Generation of an infectious clone of AMDV and identification of capsid residues essential for infectivity in cell culture

- Pathogenic strains of AMDV, such as Utah-1, do not replicate in cell culture.
- In this study, we constructed a full-length infectious clone (pADV-G).
- Four virulence-associated residues of pADV-G VP2 were studied by mutagenesis.
- Mutation of H92 or Q94 decreased transcription and replication.
- VP2 residues 92 and 94 are critical for AMDV replication in vitro.

Pathogenic strains of Aleutian mink disease virus (AMDV) such as Utah-1 do not replicate in cell culture (e.g., Crandell Rees feline kidney cells) while the in vitro-adapted AMDV strain ADV-Gorham (ADV-G) is not pathogenic.
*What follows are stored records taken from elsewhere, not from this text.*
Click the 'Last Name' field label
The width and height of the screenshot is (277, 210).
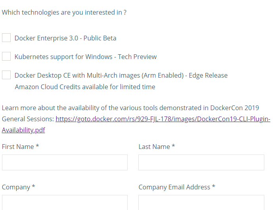point(154,147)
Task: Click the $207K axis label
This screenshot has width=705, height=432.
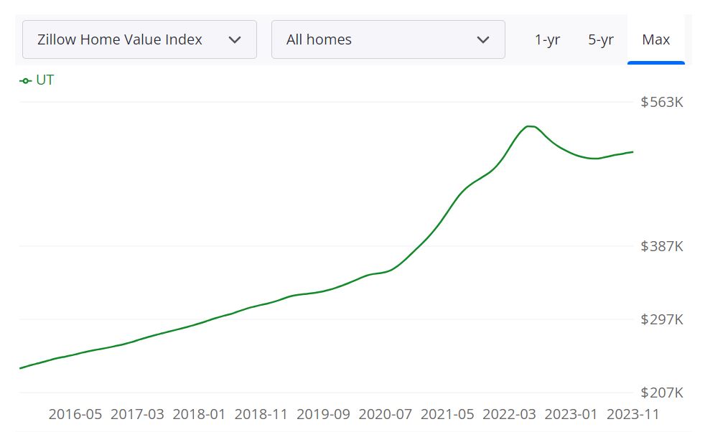Action: point(662,393)
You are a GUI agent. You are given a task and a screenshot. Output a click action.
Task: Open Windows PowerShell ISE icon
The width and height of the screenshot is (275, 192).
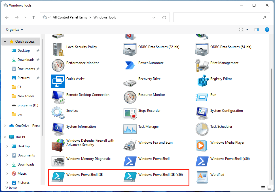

Here, we constructed a full-length infectious clone (pADV-G). Alignment of the VP2 gene of ADV-G with that of other AMDV strains revealed many amino acid (a.a.) residues conserved among pathogenic isolates that differed in ADV-G. Four virulence-associated, conserved residues of pADV-G VP2 were studied by site-directed mutagenesis (H92A, Q94S, Y115F, and I116L). Mutation of residue 92 or 94 decreased viral-transcription and viral-infectivity levels, whereas mutation of residue 115 or 116 did not affect viral-infectivity in CRFK cells. These results indicated that VP2 residues 92 and 94, both located on the surface of the viral capsid, are critical for AMDV infectivity in vitro.